On croit que cette longue lettre est finie ; elle ne l’est pas encore. Benjamin Constant trouve moyen d’y ajouter de plus, aux marges, je l’ai dit, et aux moindres angles du papier, des post-scriptum de tous genres, sur les feuilles politiques de Mme de Charrière qu’il attend, sur la confiance presque absolue qu’elle peut avoir que les lettres ne seront pas ouvertes à la poste. Mais de tous ces post-scriptum, on ne saurait omettre celui-ci à cause de son extrême importance : « Flore a soutenu le voyage on ne peut pas mieux ; elle n’a point encore accouché, mais son terme avance.
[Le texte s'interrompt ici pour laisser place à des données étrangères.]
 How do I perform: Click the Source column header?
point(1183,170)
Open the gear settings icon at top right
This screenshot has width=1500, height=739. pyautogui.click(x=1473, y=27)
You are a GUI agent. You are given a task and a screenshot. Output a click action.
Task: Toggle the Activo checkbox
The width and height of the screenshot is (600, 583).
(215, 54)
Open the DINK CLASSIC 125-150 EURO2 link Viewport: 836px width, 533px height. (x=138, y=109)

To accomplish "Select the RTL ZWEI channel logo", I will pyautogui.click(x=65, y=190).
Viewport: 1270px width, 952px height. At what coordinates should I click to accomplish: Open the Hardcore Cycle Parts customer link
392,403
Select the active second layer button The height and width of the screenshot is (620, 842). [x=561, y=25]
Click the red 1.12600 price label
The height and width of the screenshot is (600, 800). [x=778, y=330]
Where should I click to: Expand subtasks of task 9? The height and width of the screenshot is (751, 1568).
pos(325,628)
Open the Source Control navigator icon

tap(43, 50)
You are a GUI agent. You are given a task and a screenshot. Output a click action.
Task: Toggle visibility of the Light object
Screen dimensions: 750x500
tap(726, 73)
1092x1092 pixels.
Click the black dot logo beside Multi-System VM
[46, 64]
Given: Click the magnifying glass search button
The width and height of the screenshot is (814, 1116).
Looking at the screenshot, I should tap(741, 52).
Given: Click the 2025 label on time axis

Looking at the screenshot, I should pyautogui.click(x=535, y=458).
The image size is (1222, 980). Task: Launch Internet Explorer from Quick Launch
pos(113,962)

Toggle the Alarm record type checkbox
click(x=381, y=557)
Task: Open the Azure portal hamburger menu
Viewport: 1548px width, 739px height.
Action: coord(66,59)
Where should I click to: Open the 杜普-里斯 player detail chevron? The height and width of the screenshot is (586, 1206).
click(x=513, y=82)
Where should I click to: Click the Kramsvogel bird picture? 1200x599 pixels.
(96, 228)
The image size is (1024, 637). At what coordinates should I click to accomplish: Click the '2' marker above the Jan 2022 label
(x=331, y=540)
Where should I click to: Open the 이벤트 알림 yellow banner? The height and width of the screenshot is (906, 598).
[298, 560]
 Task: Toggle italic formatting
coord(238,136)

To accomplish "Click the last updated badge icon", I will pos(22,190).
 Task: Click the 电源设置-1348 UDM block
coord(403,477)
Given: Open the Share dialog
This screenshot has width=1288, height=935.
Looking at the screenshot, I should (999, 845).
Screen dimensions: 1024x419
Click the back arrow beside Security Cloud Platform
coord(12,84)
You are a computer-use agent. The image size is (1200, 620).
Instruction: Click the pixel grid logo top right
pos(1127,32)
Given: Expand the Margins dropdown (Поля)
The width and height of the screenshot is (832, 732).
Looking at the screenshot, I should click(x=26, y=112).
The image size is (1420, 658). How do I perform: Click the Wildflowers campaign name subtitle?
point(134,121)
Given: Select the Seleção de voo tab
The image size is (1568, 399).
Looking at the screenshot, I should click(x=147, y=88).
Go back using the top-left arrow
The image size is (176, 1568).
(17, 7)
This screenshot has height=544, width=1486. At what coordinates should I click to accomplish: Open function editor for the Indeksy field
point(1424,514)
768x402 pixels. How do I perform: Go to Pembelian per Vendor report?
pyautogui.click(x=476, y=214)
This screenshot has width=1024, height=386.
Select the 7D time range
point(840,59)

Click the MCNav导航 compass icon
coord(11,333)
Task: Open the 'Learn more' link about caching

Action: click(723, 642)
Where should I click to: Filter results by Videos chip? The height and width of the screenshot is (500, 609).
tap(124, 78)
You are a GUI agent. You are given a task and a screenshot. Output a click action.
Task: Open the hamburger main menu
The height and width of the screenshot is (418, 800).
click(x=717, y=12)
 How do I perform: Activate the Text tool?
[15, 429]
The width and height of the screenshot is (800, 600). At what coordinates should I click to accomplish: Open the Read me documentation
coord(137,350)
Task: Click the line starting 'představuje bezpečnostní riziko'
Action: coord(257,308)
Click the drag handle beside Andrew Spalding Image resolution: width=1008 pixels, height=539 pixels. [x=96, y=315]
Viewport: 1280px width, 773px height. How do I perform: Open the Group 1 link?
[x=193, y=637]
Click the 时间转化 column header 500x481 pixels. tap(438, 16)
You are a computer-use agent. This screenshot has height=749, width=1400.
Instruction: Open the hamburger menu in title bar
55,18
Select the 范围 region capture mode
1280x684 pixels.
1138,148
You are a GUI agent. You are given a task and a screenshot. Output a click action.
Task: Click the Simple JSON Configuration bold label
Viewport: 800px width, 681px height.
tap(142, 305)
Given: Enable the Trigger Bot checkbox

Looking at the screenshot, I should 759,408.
Dites-le à Jaman. Je garderai celui de ses petits qui ressemblera le plus à ce digne chien, et je ne négligerai rien pour lui donner la noble insolence de son père. »

Certes, une telle lettre, dans toute son étendue, est, à mon sens, le meilleur témoignage qu’Adolphe, quoi qu’on puisse dire, a été sensible, qu’il aurait pu l’être, qu’il était surtout parfaitement aimable et presque bon quand il s’oubliait et se laissait aller à la nature. Une telle lettre doit lui faire beaucoup pardonner.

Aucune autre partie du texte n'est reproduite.